The findings reported last month by the ukactive team showed there have been only 78 confirmed Covid-19 cases among more than 22 million visits since facilities were given the go-ahead to reopen.

Swim England noted: “Data was collated from more than 1,500 facilities between 25 July and 13 September – with the number of cases per 100,000 people being measured at 0.34.

“The reported cases represented incidents where public health authorities have informed operators of a positive result within a certain time period of a user visiting a facility – rather than indicating transmission in the leisure centre environment specifically.

“In addition to those 78 positive cases traced to customers who have used a facility, there have been only 38 cases among members of staff.”

Sport In Our Communities Inquiry

Meanwhile, the UK Digital, Culture, Media and Sport Committee today announced a new inquiry: “Sport in our Communities”.

MPs are to examine risks to survival of community sports across the UK, the COVID-19 pandemic having exacerbated and highlighted issues already in the system.

The DCMS announcement noted:

“The financial viability of our community sports clubs is in doubt, with many at risk even before the pandemic and ensuing lockdown measures. Venues that acted as social spaces have lost revenue from bar spend and hire fees as well as gate receipts. The loss of our local teams risks the loss of sports facilities, social clubs and community centres, not to mention the damage to health and wellbeing.

“Sport in our communities will consider sports governance and funding across a range of activities that fall under the respective remits of UK Sport and Sport England. The predecessor DCMS Committee concluded that the current football business model was “not sustainable”, while rugby league, rugby union, cricket and swimming are among those described as being in a perilous state.”

MPs will examine the case for elite professional sports to support the lower leagues and grassroots.

The thought is not new to the world. Growing up in the 1970s in Portugal, this author recalls a similar model all those decades ago: at F.C Porto, the elite football club contributed to the overall running of a sports complex that housed swimming, volleyball, handball and other sports teams. Basically, the wealth of the top-end of sport filtered down to help sports with differing costs and budgets and revenue potential.

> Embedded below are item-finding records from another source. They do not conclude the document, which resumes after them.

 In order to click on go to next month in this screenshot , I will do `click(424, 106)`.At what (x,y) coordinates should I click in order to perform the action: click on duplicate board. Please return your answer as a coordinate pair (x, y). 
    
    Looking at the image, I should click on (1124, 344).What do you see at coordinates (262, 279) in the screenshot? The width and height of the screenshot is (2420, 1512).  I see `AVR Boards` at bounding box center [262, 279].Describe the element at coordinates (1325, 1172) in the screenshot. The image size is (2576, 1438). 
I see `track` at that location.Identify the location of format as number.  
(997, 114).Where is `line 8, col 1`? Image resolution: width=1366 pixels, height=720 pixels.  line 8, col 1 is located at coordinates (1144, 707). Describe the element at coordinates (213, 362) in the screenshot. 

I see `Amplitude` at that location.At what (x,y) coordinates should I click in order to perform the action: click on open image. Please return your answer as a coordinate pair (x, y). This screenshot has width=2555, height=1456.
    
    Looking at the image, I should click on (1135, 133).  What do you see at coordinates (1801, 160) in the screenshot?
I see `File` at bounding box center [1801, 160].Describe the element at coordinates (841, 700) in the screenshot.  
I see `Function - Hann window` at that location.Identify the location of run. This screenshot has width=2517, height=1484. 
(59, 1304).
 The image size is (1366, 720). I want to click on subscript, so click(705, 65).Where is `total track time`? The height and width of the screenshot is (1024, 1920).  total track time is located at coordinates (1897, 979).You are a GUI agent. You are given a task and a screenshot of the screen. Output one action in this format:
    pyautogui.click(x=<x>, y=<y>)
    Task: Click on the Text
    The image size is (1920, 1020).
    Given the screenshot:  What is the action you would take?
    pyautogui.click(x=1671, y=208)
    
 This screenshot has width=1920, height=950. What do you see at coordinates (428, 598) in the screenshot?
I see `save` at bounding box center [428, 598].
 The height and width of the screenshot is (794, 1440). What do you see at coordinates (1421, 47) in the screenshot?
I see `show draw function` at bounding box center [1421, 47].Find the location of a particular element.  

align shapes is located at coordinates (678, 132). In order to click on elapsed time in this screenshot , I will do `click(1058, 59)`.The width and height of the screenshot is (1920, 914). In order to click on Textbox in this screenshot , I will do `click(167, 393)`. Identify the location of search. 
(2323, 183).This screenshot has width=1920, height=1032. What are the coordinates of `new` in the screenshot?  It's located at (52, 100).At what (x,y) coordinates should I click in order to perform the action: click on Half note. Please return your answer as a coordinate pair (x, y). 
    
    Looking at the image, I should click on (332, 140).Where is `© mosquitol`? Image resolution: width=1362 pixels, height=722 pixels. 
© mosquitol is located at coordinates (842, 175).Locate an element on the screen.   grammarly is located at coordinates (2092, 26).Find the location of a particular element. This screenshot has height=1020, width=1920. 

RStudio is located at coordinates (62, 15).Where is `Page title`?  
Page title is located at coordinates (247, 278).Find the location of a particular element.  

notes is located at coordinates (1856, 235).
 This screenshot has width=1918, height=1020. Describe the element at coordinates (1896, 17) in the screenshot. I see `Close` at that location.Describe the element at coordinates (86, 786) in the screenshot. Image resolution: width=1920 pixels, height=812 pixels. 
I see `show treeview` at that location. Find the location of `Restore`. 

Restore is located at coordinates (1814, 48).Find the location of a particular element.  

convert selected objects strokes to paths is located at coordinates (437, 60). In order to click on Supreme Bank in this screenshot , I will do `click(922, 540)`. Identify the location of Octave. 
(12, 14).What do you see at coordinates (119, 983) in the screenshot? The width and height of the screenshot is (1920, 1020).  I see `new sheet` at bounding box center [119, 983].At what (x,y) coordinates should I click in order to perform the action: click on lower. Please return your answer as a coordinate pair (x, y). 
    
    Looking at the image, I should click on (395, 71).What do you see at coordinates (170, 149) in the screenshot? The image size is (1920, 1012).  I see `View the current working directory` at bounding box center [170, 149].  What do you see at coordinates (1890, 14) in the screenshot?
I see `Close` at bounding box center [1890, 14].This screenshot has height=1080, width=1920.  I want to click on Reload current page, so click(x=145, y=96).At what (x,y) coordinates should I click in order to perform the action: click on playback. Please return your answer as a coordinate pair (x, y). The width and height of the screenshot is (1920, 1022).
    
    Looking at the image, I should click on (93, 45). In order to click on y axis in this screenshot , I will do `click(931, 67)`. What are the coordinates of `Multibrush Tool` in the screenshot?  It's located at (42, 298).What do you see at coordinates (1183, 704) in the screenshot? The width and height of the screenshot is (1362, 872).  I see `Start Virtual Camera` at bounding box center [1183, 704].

The DCMS inquiry announcement noted: “MPs will seek to identify specific action required by ministers to guarantee the future survival of the community sports sector.

“The DCMS Committee is calling for evidence from sports bodies, researchers and organisations involved in the community sports sectors.”

DCMS Committee Chair Julian Knight MP said:

“We’ve heard a lot about Covid’s impact on elite professional sport but we want to shift the focus to our communities – our venues, clubs and local teams, who play football, rugby or cricket.

“Grassroots sport has been hit particularly hard by lockdown and concerns over public health. We cannot take for granted the survival of clubs that offer so much to the people who engage with them and support them.

“We’ll be looking at the what help is needed now to safeguard sports clubs especially those whose viability was in doubt even before the pandemic. We’ll be questioning the organisations whose role it is to actively support them and asking when it comes to spending public money, how far up the ladder should community sport come?”